BMC Cancer. 2015 Nov 7;15:869.

BACKGROUND: Tumor-suppressor genes are inactivated by methylation in several cancers including acute myeloid leukemia (AML). Src homology-2 (SH2)-containing protein-tyrosine phosphatase 1 (SHP-1) is a negative regulator of the JAK/STAT pathway. Transcriptional silencing of SHP-1 plays a critical role in the development and progression of cancers through STAT3 activation. 5-Azacytidine (5-Aza) is a DNA methyltransferase inhibitor that causes DNA demethylation resulting in re-expression of silenced SHP-1. Lestaurtinib (CEP-701) is a multi-targeted tyrosine kinase inhibitor that potently inhibits FLT3 tyrosine kinase and induces hematological remission in AML patients harboring the internal tandem duplication of the FLT3 gene (FLT3-ITD). However, the majority of patients in clinical trials developed resistance to CEP-701. Therefore, the aim of this study, was to assess the effect of re-expression of SHP-1 on sensitivity to CEP-701 in resistant AML cells. METHODS: Resistant cells harboring the FLT3-ITD were developed by overexposure of MV4-11 to CEP-701, and the effects of 5-Aza treatment were investigated. Apoptosis and cytotoxicity of CEP-701 were determined using Annexin V and MTS assays, respectively. Gene expression was performed by quantitative real-time PCR. STATs activity was examined by western blotting and the methylation profile of SHP-1 was studied using MS-PCR and pyrosequencing analysis.
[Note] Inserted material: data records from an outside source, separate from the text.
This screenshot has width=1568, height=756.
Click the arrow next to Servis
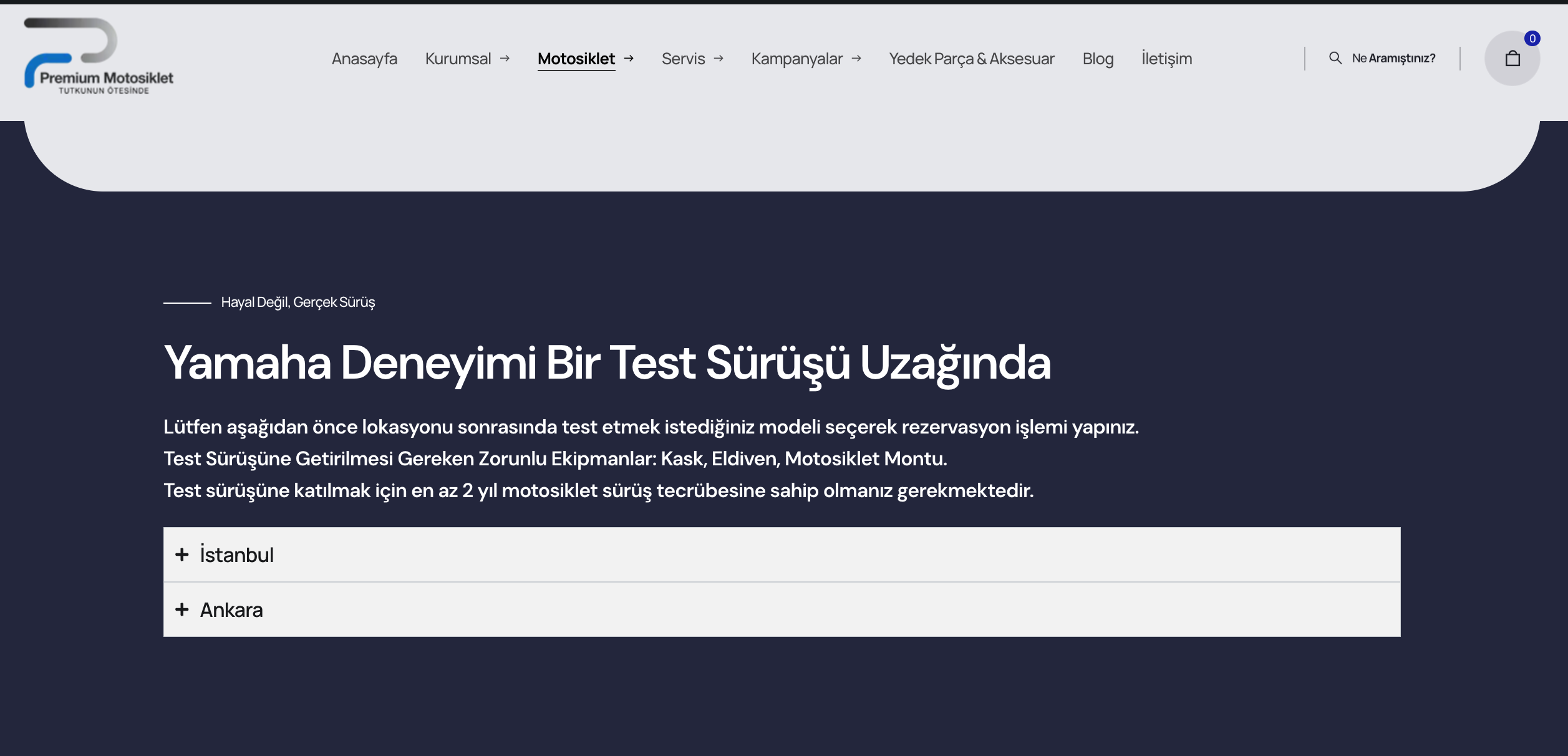[719, 59]
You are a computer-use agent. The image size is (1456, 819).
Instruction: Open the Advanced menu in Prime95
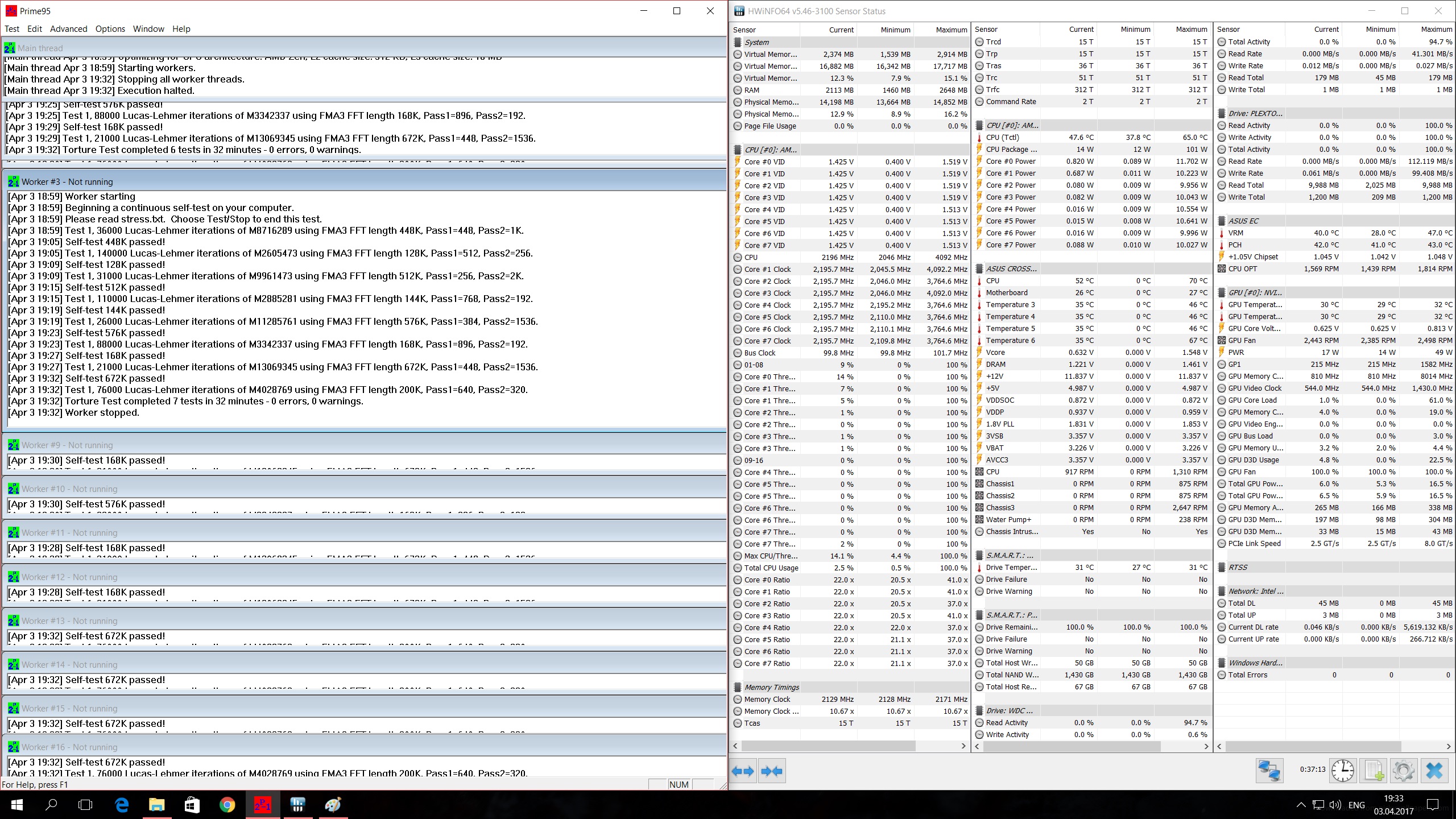point(68,29)
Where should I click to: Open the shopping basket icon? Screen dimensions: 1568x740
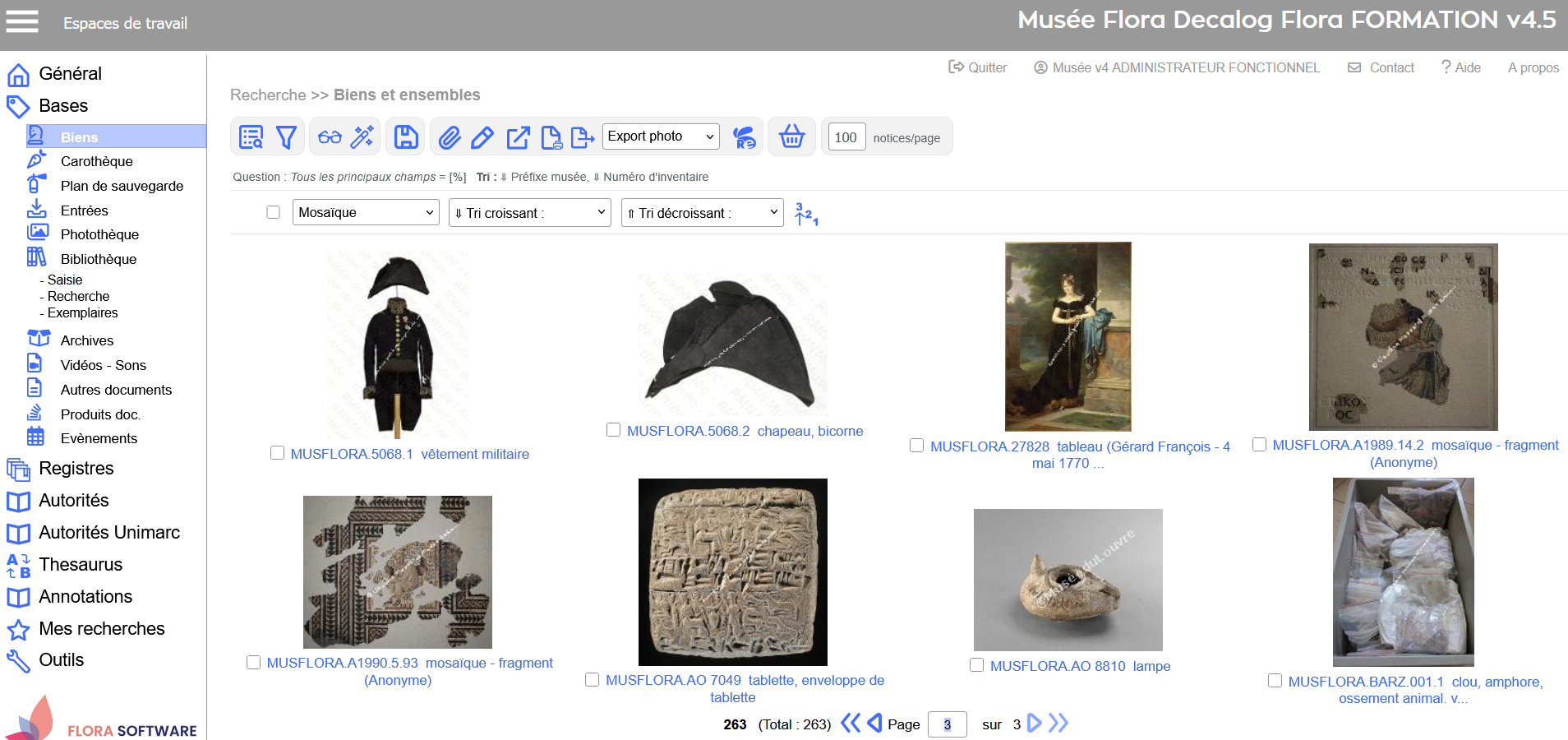click(x=791, y=136)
Repeated-measures ANOVA and Kruskal-Wallis tests were used for statistical analysis. RESULTS: The cytotoxic dose of CEP-701 on resistant cells was significantly higher in comparison with parental and MV4-11R-cep + 5-Aza cells (p = 0.004). The resistant cells showed a significant higher viability and lower apoptosis compared with other cells (p < 0.001). Expression of SHP-1 was 7-fold higher in MV4-11R-cep + 5-Aza cells compared to parental and resistant cells (p = 0.011). STAT3 was activated in resistant cells. Methylation of SHP-1 was significantly decreased in MV4-11R-cep + 5-Aza cells (p = 0.002). CONCLUSIONS: The restoration of SHP-1 expression induces sensitivity towards CEP-701 and could serve as a target in the treatment of AML. Our findings support the hypothesis that, the tumor-suppressor effect of SHP-1 is lost due to epigenetic silencing and its re-expression might play an important role in re-inducing sensitivity to TKIs. Thus, SHP-1 is a plausible candidate for a role in the development of CEP-701 resistance in FLT3-ITD+ AML patients.